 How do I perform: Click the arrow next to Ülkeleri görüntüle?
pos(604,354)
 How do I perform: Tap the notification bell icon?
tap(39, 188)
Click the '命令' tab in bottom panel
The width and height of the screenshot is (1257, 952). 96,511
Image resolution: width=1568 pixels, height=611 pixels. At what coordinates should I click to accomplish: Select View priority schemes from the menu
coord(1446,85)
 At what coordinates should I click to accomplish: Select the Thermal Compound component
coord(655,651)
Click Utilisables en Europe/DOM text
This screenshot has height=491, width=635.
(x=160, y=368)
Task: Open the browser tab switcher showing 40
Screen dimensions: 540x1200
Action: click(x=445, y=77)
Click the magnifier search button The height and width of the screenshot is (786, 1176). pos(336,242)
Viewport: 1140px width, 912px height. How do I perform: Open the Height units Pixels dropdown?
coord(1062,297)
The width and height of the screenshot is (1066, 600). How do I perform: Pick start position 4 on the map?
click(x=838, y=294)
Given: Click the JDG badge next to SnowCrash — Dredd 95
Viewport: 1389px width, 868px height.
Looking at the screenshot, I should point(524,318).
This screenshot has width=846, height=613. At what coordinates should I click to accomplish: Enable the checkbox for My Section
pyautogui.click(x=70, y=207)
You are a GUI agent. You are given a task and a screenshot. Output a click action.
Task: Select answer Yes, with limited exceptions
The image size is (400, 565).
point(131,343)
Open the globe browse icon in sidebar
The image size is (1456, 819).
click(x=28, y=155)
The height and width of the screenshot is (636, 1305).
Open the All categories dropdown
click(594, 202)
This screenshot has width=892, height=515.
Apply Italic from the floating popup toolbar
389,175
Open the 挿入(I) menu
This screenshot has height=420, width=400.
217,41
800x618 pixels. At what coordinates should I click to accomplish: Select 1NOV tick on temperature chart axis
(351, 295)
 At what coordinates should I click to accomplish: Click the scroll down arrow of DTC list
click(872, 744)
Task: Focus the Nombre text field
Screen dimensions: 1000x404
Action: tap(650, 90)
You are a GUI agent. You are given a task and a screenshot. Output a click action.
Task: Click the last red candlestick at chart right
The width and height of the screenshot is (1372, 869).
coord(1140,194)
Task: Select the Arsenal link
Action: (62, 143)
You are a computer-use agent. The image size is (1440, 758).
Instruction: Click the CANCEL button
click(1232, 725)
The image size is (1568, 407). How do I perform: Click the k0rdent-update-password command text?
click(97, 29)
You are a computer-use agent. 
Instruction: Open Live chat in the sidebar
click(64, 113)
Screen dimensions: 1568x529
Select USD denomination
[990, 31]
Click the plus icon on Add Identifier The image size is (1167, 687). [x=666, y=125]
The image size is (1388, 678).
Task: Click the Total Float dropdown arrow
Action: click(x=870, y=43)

# YOUR TASK:
The lines from the one holding "Screen dimensions: 1568x529" through the end of the listing above are to be written out exactly, both ends included, and no others.

# RESULT:
Screen dimensions: 1568x529
Select USD denomination
[990, 31]
Click the plus icon on Add Identifier The image size is (1167, 687). [x=666, y=125]
The image size is (1388, 678).
Task: Click the Total Float dropdown arrow
Action: click(x=870, y=43)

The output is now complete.